Speaking from his Herndon, Va., home Monday, Philbin said there was no plan to stage a fake news conference, and he assumed the media advisory went out much earlier than it did.
"But at the end of the day, I'm the person in charge and responsible for this," he said.
The staged question-and-answer session was harshly criticized by both the White House and Homeland Security Secretary Michael Chertoff, whose department oversees FEMA.
No genuine journalists attended, although they were given a conference call number they could use to listen in -- but not ask questions. A half-dozen questions were asked at the event -- by FEMA staff members posing as reporters.
"At the end of the briefing, questions were asked. I should have intervened and I didn't," Philbin said.
Philbin said he may have asked a question at the very end of the briefing because, at that point, "the ships had sailed."
"We've worked really hard over the past year to improve our transparency," Philbin said. Philbin took over in March, as FEMA was going through a major reorganization because of its sluggish response to Hurricane Katrina in 2005. "I feel absolutely horrible that this happened," he said.

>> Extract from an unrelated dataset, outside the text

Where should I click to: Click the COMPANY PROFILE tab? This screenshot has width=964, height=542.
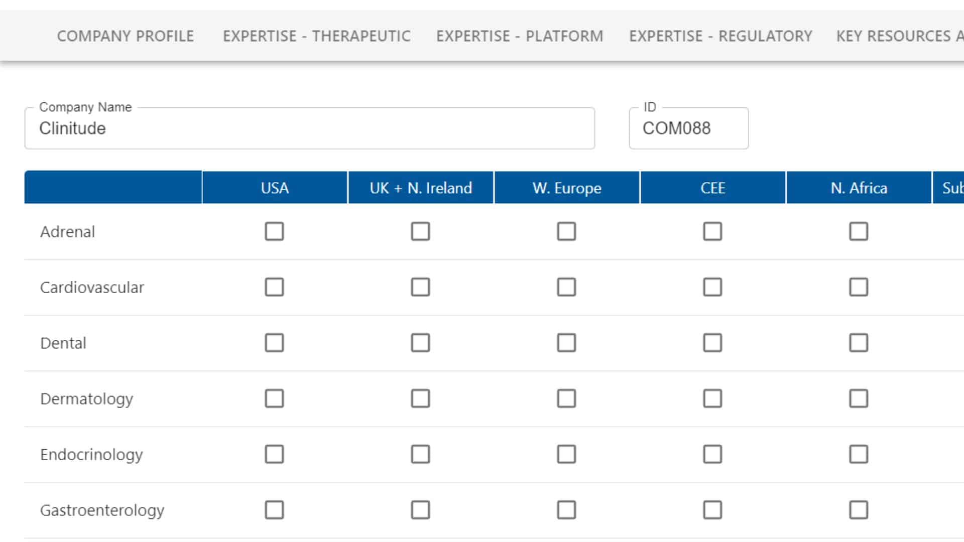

"I think it was one of the dumbest and most inappropriate things I've seen since I've been in government," Chertoff said over the weekend.
FEMA apologized for the phony news briefing and said it was reviewing its procedures for dealing with news organizations. Homeland Security spokesman Russ Knocke has been temporarily assigned to FEMA to develop new press procedures and help find a replacement for Philbin, Paulison said in his letter Monday.
"I am extremely displeased by what transpired and will make the necessary changes in order to regain confidence and credibility in the eyes of the people we serve," Paulison wrote in the letter.
"We can confirm that Mr. Philbin is not, nor is he scheduled to be, the director of public affairs for the Office of the Director of National Intelligence," DNI spokesman Ross Feinstein said Monday.
McConnell had offered Philbin the director of communications at the intelligence office prior to the FEMA event, according to Feinstein. Philbin said he understood McConnell's decision.